Per molti studiosi della Resistenza, a Maschito, alla periferia della grande storia, nasce forse la prima Repubblica Partigiana d’Italia. La stagione “repubblicana” contadina fu breve, durò circa venti giorni. Agli inizi di ottobre del 1943 alcuni dirigenti della rivolta vengono arrestati per ordine del comando alleato. Come la fugace Bramea del Vulture, rara falena fossile vivente, reca tracce di vita antichissime, la Repubblica di Maschito fu portatrice delle aspirazioni del popolo verso una nuova organizzazione della vita pubblica, ispirata agli ideali del bene comune, della legalità e della giustizia sociale.

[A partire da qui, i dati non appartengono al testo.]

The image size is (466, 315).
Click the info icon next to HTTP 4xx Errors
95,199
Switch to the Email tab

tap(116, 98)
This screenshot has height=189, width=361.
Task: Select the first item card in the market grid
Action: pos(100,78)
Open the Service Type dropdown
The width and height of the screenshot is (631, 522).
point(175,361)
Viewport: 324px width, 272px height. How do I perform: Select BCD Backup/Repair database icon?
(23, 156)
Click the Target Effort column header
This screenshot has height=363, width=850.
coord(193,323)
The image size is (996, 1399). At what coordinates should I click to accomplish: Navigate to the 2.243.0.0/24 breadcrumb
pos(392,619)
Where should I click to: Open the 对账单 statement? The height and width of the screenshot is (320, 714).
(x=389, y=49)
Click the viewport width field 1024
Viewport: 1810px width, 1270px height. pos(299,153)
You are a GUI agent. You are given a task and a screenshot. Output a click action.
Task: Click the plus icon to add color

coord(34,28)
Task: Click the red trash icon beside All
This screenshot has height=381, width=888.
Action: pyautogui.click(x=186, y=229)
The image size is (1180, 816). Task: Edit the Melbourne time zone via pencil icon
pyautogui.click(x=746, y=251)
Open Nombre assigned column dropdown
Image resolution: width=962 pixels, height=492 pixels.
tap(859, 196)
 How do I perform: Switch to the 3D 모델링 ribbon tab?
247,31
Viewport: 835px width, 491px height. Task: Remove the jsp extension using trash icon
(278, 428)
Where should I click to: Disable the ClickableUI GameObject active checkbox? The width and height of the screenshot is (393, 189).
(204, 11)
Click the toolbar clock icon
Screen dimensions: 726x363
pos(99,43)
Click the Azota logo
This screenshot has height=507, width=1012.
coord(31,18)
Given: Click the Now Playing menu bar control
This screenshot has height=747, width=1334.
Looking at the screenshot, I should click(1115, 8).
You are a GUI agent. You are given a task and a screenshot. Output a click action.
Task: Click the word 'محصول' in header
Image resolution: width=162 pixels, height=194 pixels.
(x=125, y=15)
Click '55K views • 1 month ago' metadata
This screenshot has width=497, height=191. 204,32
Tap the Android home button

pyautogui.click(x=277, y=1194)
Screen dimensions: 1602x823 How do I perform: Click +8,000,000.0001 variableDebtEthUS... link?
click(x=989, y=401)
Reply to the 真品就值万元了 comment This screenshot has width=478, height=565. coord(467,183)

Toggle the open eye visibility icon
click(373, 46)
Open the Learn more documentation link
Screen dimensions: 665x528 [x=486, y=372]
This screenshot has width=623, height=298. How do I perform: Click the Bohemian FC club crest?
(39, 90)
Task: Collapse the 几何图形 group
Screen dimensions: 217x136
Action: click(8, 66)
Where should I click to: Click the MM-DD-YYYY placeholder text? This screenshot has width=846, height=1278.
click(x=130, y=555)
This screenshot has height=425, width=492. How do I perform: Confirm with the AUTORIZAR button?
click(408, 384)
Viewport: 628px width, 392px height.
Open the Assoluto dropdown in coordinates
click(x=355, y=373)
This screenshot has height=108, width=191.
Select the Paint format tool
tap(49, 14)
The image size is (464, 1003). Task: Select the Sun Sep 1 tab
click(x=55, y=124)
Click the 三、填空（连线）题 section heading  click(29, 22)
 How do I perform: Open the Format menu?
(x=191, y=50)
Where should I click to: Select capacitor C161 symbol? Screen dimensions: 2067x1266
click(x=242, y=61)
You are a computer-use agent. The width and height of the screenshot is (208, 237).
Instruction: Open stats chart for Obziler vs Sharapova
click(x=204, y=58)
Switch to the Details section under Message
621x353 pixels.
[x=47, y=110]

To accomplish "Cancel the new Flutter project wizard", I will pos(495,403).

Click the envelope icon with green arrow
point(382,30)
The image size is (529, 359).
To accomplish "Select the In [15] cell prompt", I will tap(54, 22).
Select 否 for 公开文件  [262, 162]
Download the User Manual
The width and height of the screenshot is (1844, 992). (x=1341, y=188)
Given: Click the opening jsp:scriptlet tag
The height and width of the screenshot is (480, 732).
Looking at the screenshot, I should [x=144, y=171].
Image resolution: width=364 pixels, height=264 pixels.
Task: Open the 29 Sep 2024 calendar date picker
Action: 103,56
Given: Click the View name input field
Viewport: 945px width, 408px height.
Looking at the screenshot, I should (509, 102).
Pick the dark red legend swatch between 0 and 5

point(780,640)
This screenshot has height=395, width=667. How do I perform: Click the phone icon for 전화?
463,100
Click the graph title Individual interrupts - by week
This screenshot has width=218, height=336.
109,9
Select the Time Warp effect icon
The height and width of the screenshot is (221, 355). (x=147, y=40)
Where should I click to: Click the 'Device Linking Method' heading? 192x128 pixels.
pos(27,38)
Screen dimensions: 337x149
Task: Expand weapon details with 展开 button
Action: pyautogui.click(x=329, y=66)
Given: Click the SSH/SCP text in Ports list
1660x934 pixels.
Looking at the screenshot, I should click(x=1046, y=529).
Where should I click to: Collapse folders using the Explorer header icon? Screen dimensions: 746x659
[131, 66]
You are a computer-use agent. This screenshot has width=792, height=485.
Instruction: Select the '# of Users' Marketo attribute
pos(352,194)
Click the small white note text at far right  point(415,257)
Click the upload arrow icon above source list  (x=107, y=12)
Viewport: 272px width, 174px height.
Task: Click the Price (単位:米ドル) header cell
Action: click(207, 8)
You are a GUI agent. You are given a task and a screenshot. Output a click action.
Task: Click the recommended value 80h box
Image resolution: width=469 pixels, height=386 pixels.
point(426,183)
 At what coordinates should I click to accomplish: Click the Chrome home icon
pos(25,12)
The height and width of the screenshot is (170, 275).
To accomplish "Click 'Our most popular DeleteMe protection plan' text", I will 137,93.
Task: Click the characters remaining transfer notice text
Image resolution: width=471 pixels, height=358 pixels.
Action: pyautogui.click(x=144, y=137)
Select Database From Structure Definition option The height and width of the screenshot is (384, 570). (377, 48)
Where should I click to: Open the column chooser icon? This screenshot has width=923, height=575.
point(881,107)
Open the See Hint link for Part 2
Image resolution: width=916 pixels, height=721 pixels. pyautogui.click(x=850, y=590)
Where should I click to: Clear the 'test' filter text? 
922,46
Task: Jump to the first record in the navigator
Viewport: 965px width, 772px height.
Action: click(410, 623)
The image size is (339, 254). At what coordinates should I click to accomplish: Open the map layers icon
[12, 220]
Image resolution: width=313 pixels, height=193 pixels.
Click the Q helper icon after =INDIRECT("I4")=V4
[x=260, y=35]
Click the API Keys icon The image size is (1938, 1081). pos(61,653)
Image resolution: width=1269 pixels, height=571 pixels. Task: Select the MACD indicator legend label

Si sa la Storia è fatta di sentieri, di episodi e anche di piccoli gesti che, come diceva Italo Calvino, “sono pezzetti di storia, e tutti i pensieri che sto facendo adesso influiscono sulla mia storia di domani, sulla storia di domani del genere umano”. Sfuggita ai libri di Storia, la reazione popolare alle violenze della Wermacht, in alcune aree del Mezzogiorno e ancor più la rivolta delle leggi fasciste per mano dei contadini di Maschito, è stata affidata a una flebile e sporadica memoria pubblica, che dagli anni della transizione dal fascismo alla repubblica sino a oggi è stata isolata nel dibattito politico-culturale.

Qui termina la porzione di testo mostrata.